For the listing below, output exactly the lines from the line with "You are a computer-use" up to and including the line with "Instruction: Click the", and no other lines.

Content starts

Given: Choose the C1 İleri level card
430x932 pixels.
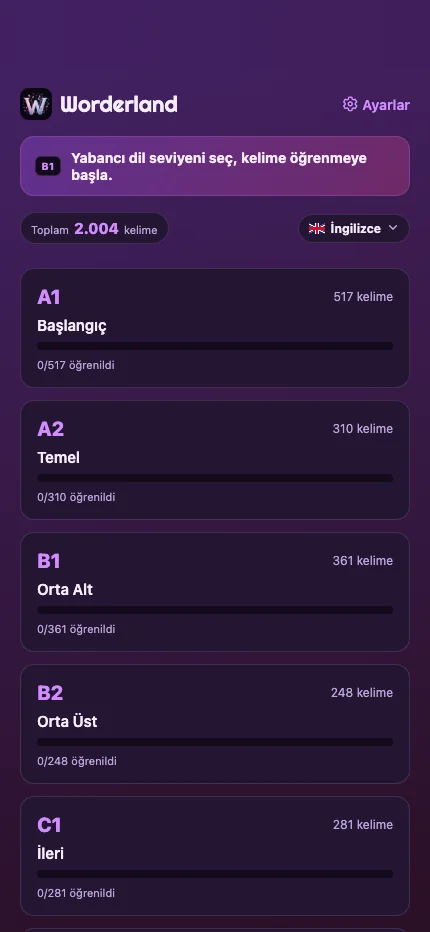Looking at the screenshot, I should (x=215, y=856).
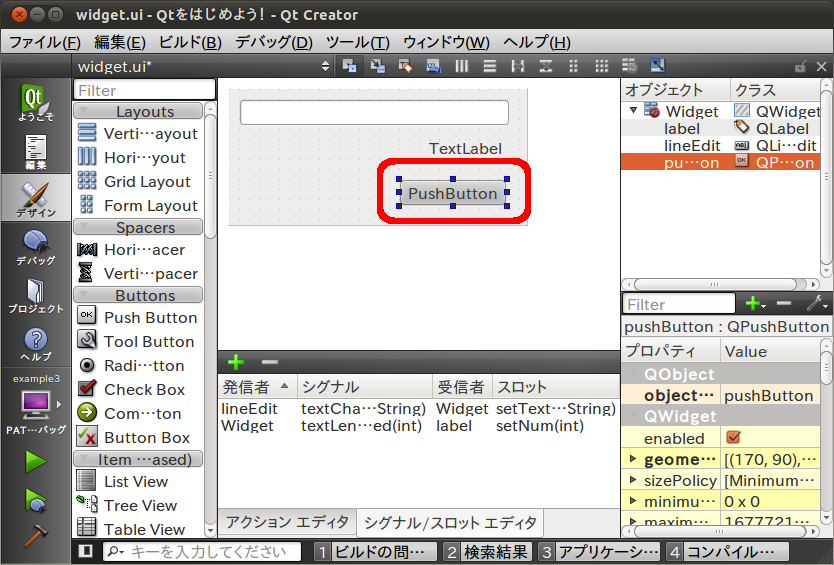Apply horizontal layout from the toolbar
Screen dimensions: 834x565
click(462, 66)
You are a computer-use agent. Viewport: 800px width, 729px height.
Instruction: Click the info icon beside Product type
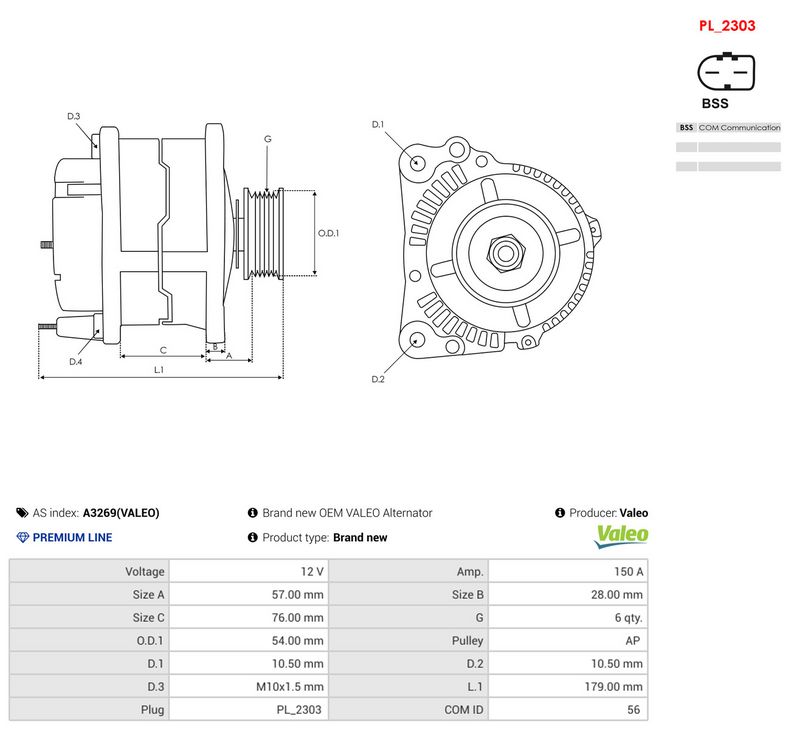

Content ends
Content starts

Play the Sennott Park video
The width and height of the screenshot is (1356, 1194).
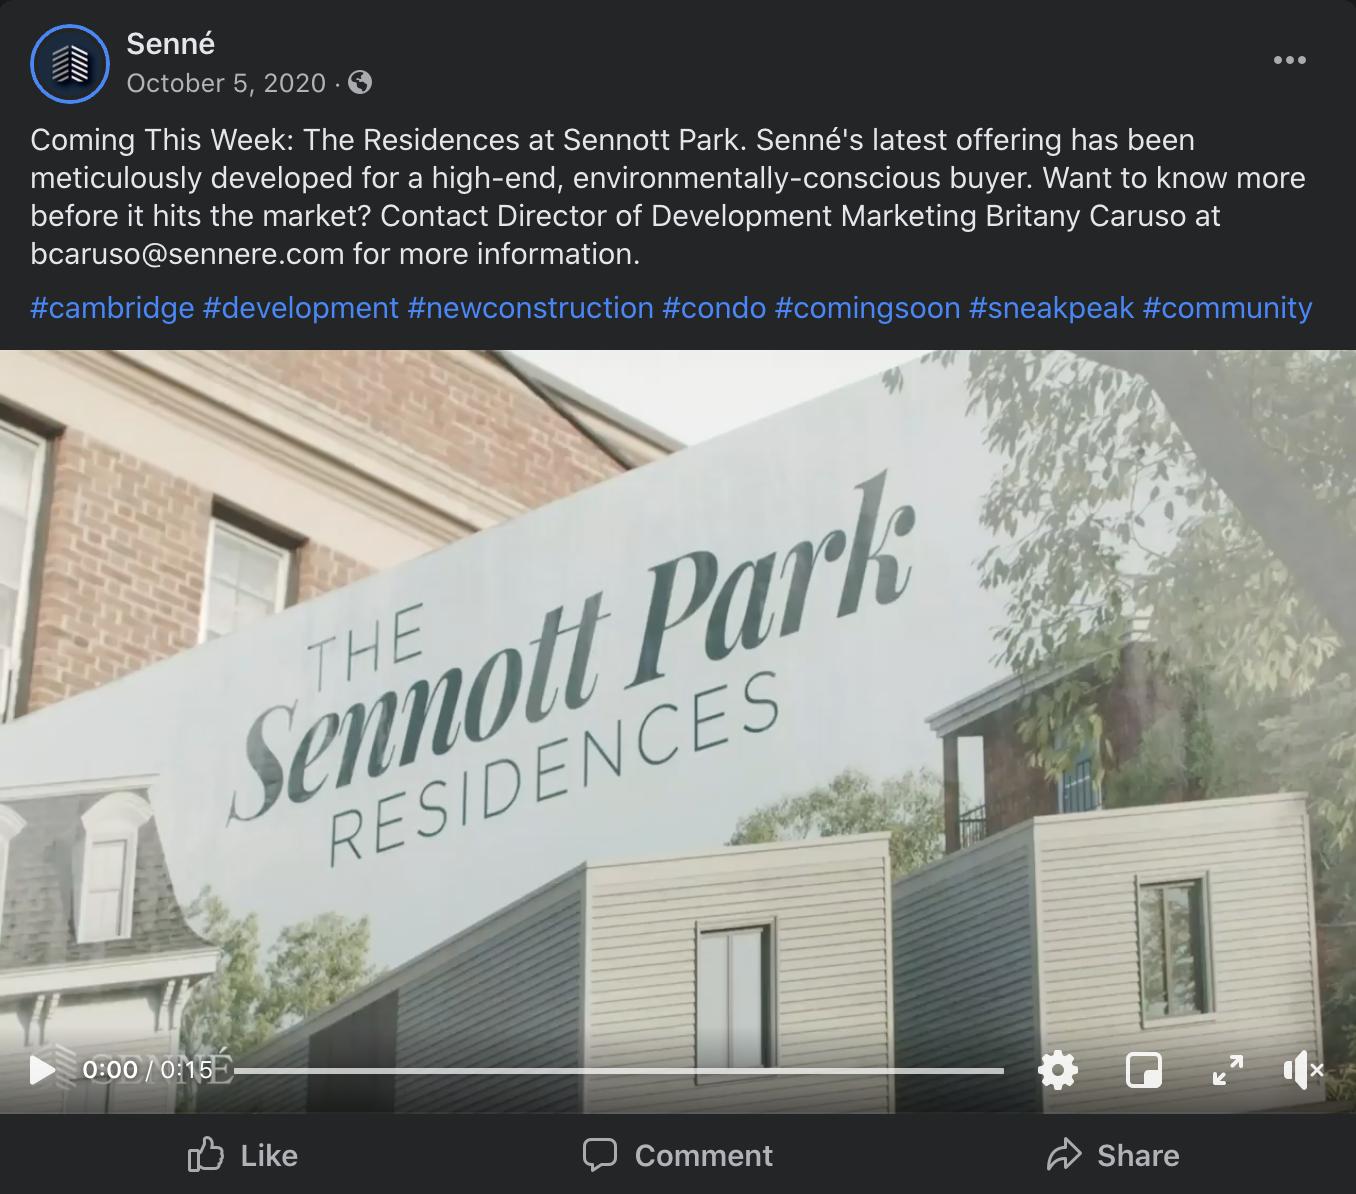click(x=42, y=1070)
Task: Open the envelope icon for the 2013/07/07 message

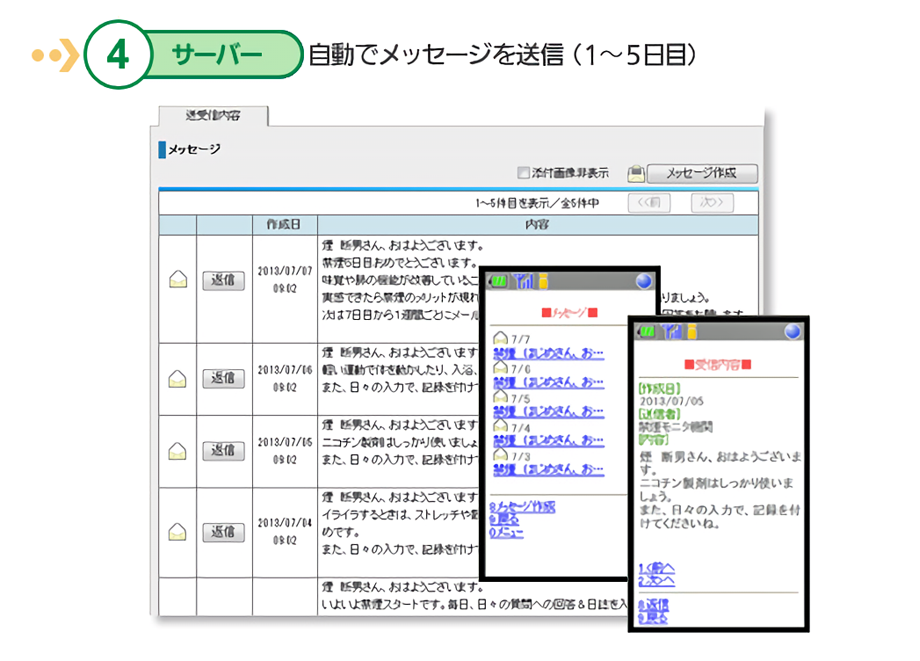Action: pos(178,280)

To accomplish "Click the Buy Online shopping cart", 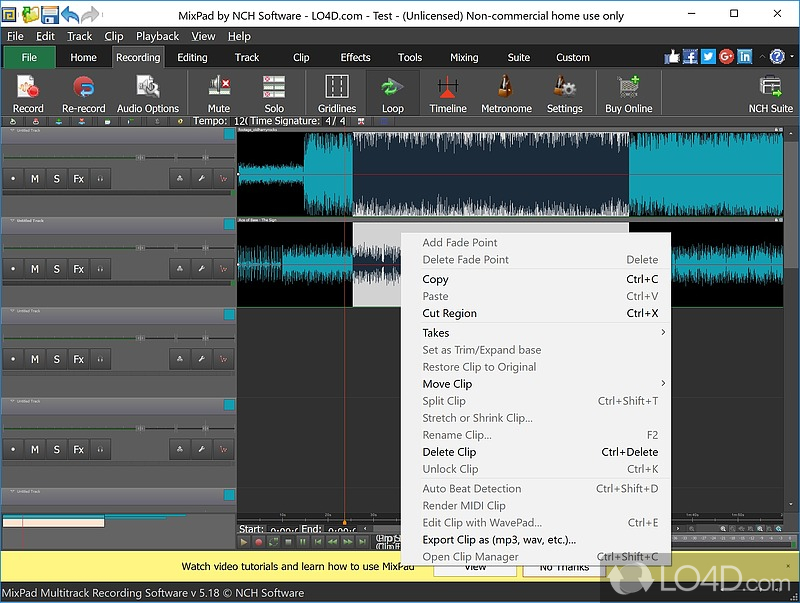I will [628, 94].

Content ends

Response to the exercise ->
You are a computer-use agent. Viewport: 800px width, 729px height.
Instruction: Click the info icon beside Product type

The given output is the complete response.